** Requirement **
Rewrite all the rows below, replacing "GUI agent" with "interface agent" wherever it occurs and leaving everything else unchanged.
__________________________________________________
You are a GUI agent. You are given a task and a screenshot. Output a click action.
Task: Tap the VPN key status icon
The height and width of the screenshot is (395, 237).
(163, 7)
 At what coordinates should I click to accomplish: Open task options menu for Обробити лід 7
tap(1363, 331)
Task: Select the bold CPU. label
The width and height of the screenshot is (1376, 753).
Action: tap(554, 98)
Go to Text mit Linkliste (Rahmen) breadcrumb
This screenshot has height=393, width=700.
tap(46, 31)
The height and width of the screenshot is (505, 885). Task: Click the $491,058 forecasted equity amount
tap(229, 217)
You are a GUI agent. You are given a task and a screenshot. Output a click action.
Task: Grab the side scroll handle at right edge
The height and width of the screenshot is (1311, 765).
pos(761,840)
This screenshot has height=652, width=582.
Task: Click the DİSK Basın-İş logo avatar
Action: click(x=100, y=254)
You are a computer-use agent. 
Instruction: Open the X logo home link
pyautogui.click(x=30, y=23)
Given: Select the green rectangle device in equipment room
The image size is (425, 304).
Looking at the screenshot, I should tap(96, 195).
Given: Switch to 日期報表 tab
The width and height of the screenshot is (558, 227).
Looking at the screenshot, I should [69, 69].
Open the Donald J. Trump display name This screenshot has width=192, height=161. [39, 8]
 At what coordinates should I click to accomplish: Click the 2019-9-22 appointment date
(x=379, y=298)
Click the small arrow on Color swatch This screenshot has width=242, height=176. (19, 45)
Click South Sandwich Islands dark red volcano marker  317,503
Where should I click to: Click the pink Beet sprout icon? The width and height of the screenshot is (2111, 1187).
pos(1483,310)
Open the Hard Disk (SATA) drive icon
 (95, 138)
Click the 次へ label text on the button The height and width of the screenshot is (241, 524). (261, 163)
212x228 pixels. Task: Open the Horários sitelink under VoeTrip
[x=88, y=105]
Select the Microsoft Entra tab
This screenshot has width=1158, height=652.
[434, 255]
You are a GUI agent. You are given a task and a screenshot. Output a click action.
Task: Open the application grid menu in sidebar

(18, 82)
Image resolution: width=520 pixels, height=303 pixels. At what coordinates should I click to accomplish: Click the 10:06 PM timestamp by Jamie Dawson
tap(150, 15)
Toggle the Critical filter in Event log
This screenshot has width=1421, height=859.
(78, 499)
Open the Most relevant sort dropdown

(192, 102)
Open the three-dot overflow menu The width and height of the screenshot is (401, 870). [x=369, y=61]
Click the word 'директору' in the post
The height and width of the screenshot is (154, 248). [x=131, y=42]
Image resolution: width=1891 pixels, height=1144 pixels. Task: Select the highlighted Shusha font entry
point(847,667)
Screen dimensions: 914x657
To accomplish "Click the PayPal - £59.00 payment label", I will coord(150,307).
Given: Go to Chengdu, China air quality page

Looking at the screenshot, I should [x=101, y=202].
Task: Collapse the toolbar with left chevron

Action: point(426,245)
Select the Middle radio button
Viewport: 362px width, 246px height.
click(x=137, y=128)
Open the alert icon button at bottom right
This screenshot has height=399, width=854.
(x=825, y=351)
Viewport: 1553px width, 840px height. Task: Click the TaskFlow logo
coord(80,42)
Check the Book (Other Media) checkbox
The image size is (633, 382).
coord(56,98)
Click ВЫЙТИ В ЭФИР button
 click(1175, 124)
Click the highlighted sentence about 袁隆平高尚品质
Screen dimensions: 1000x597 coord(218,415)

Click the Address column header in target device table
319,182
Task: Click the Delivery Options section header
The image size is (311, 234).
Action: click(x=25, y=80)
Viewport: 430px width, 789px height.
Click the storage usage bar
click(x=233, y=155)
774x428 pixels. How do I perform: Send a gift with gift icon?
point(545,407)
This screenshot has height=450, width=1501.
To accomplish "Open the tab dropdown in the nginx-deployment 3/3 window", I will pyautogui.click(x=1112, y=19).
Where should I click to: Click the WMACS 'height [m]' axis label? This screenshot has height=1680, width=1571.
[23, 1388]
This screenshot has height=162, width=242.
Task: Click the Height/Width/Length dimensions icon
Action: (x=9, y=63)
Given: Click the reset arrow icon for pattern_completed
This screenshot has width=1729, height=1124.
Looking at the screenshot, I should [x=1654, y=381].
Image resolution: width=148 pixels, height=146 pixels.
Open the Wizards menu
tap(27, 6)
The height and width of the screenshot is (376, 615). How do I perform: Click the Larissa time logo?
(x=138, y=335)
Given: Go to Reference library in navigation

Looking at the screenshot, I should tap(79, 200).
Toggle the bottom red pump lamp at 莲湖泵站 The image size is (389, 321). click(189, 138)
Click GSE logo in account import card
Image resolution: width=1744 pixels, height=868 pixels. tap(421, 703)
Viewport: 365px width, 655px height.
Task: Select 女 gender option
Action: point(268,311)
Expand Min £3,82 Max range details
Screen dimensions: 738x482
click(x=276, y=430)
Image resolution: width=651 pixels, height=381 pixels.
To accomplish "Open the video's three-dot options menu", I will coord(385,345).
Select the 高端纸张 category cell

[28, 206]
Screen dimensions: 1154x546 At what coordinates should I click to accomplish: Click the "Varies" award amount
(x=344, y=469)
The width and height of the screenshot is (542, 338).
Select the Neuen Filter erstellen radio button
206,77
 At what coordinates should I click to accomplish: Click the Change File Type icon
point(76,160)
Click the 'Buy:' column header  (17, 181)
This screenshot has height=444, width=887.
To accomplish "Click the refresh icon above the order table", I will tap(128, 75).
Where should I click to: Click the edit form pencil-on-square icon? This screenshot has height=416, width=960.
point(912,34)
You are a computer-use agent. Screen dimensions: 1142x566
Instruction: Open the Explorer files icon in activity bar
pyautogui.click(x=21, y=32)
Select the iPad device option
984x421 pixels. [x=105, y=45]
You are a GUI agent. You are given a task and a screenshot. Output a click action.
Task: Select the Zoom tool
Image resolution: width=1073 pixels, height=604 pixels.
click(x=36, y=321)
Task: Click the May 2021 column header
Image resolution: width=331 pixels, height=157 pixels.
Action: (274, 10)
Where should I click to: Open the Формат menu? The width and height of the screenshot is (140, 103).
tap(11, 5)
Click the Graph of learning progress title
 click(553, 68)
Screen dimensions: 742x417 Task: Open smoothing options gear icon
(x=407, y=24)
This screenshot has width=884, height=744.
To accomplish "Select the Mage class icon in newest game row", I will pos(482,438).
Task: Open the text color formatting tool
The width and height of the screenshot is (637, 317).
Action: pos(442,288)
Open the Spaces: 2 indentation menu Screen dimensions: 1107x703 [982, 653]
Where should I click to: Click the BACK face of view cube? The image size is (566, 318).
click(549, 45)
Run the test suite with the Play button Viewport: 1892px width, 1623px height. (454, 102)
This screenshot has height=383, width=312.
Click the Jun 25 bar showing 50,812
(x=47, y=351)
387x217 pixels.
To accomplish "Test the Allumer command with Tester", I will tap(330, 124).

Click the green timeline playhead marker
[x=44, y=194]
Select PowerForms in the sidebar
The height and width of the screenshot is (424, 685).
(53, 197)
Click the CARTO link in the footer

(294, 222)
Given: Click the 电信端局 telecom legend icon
__________________________________________________
** Output for this task **
You are a interface agent. You are given a task and a screenshot. Output a click action.
Task: Tap the VPN key status icon
The height and width of the screenshot is (395, 237).
(163, 7)
 At what coordinates should I click to accomplish: Open task options menu for Обробити лід 7
tap(1363, 331)
Task: Select the bold CPU. label
The width and height of the screenshot is (1376, 753).
Action: tap(554, 98)
Go to Text mit Linkliste (Rahmen) breadcrumb
This screenshot has height=393, width=700.
tap(46, 31)
The height and width of the screenshot is (505, 885). Task: Click the $491,058 forecasted equity amount
tap(229, 217)
You are a interface agent. You are given a task and a screenshot. Output a click action.
Task: Grab the side scroll handle at right edge
The height and width of the screenshot is (1311, 765).
pos(761,840)
This screenshot has height=652, width=582.
Task: Click the DİSK Basın-İş logo avatar
Action: click(x=100, y=254)
You are a computer-use agent. 
Instruction: Open the X logo home link
pyautogui.click(x=30, y=23)
Given: Select the green rectangle device in equipment room
The image size is (425, 304).
Looking at the screenshot, I should tap(96, 195).
Given: Switch to 日期報表 tab
The width and height of the screenshot is (558, 227).
Looking at the screenshot, I should [69, 69].
Open the Donald J. Trump display name This screenshot has width=192, height=161. [39, 8]
 At what coordinates should I click to accomplish: Click the 2019-9-22 appointment date
(x=379, y=298)
Click the small arrow on Color swatch This screenshot has width=242, height=176. (19, 45)
Click South Sandwich Islands dark red volcano marker  317,503
Where should I click to: Click the pink Beet sprout icon? The width and height of the screenshot is (2111, 1187).
pos(1483,310)
Open the Hard Disk (SATA) drive icon
 (95, 138)
Click the 次へ label text on the button The height and width of the screenshot is (241, 524). (261, 163)
212x228 pixels. Task: Open the Horários sitelink under VoeTrip
[x=88, y=105]
Select the Microsoft Entra tab
This screenshot has width=1158, height=652.
[434, 255]
You are a interface agent. You are given a task and a screenshot. Output a click action.
Task: Open the application grid menu in sidebar

(18, 82)
Image resolution: width=520 pixels, height=303 pixels. At what coordinates should I click to accomplish: Click the 10:06 PM timestamp by Jamie Dawson
tap(150, 15)
Toggle the Critical filter in Event log
This screenshot has width=1421, height=859.
(78, 499)
Open the Most relevant sort dropdown

(192, 102)
Open the three-dot overflow menu The width and height of the screenshot is (401, 870). [x=369, y=61]
Click the word 'директору' in the post
The height and width of the screenshot is (154, 248). [x=131, y=42]
Image resolution: width=1891 pixels, height=1144 pixels. Task: Select the highlighted Shusha font entry
point(847,667)
Screen dimensions: 914x657
To accomplish "Click the PayPal - £59.00 payment label", I will coord(150,307).
Given: Go to Chengdu, China air quality page

Looking at the screenshot, I should [x=101, y=202].
Task: Collapse the toolbar with left chevron

Action: point(426,245)
Select the Middle radio button
Viewport: 362px width, 246px height.
click(x=137, y=128)
Open the alert icon button at bottom right
This screenshot has height=399, width=854.
(x=825, y=351)
Viewport: 1553px width, 840px height. Task: Click the TaskFlow logo
coord(80,42)
Check the Book (Other Media) checkbox
The image size is (633, 382).
coord(56,98)
Click ВЫЙТИ В ЭФИР button
 click(1175, 124)
Click the highlighted sentence about 袁隆平高尚品质
Screen dimensions: 1000x597 coord(218,415)

Click the Address column header in target device table
319,182
Task: Click the Delivery Options section header
The image size is (311, 234).
Action: click(x=25, y=80)
Viewport: 430px width, 789px height.
Click the storage usage bar
click(x=233, y=155)
774x428 pixels. How do I perform: Send a gift with gift icon?
point(545,407)
This screenshot has height=450, width=1501.
To accomplish "Open the tab dropdown in the nginx-deployment 3/3 window", I will pyautogui.click(x=1112, y=19).
Where should I click to: Click the WMACS 'height [m]' axis label? This screenshot has height=1680, width=1571.
[23, 1388]
This screenshot has height=162, width=242.
Task: Click the Height/Width/Length dimensions icon
Action: (x=9, y=63)
Given: Click the reset arrow icon for pattern_completed
This screenshot has width=1729, height=1124.
Looking at the screenshot, I should [x=1654, y=381].
Image resolution: width=148 pixels, height=146 pixels.
Open the Wizards menu
tap(27, 6)
The height and width of the screenshot is (376, 615). How do I perform: Click the Larissa time logo?
(x=138, y=335)
Given: Go to Reference library in navigation

Looking at the screenshot, I should tap(79, 200).
Toggle the bottom red pump lamp at 莲湖泵站 The image size is (389, 321). click(189, 138)
Click GSE logo in account import card
Image resolution: width=1744 pixels, height=868 pixels. tap(421, 703)
Viewport: 365px width, 655px height.
Task: Select 女 gender option
Action: point(268,311)
Expand Min £3,82 Max range details
Screen dimensions: 738x482
click(x=276, y=430)
Image resolution: width=651 pixels, height=381 pixels.
To accomplish "Open the video's three-dot options menu", I will coord(385,345).
Select the 高端纸张 category cell

[28, 206]
Screen dimensions: 1154x546 At what coordinates should I click to accomplish: Click the "Varies" award amount
(x=344, y=469)
The width and height of the screenshot is (542, 338).
Select the Neuen Filter erstellen radio button
206,77
 At what coordinates should I click to accomplish: Click the Change File Type icon
point(76,160)
Click the 'Buy:' column header  (17, 181)
This screenshot has height=444, width=887.
To accomplish "Click the refresh icon above the order table", I will tap(128, 75).
Where should I click to: Click the edit form pencil-on-square icon? This screenshot has height=416, width=960.
point(912,34)
You are a computer-use agent. Screen dimensions: 1142x566
Instruction: Open the Explorer files icon in activity bar
pyautogui.click(x=21, y=32)
Select the iPad device option
984x421 pixels. [x=105, y=45]
You are a interface agent. You are given a task and a screenshot. Output a click action.
Task: Select the Zoom tool
Image resolution: width=1073 pixels, height=604 pixels.
click(x=36, y=321)
Task: Click the May 2021 column header
Image resolution: width=331 pixels, height=157 pixels.
Action: (274, 10)
Where should I click to: Open the Формат menu? The width and height of the screenshot is (140, 103).
tap(11, 5)
Click the Graph of learning progress title
 click(553, 68)
Screen dimensions: 742x417 Task: Open smoothing options gear icon
(x=407, y=24)
This screenshot has width=884, height=744.
To accomplish "Select the Mage class icon in newest game row", I will pos(482,438).
Task: Open the text color formatting tool
The width and height of the screenshot is (637, 317).
Action: pos(442,288)
Open the Spaces: 2 indentation menu Screen dimensions: 1107x703 [982, 653]
Where should I click to: Click the BACK face of view cube? The image size is (566, 318).
click(549, 45)
Run the test suite with the Play button Viewport: 1892px width, 1623px height. (454, 102)
This screenshot has height=383, width=312.
Click the Jun 25 bar showing 50,812
(x=47, y=351)
387x217 pixels.
To accomplish "Test the Allumer command with Tester", I will tap(330, 124).

Click the green timeline playhead marker
[x=44, y=194]
Select PowerForms in the sidebar
The height and width of the screenshot is (424, 685).
(53, 197)
Click the CARTO link in the footer

(294, 222)
Given: Click the 电信端局 telecom legend icon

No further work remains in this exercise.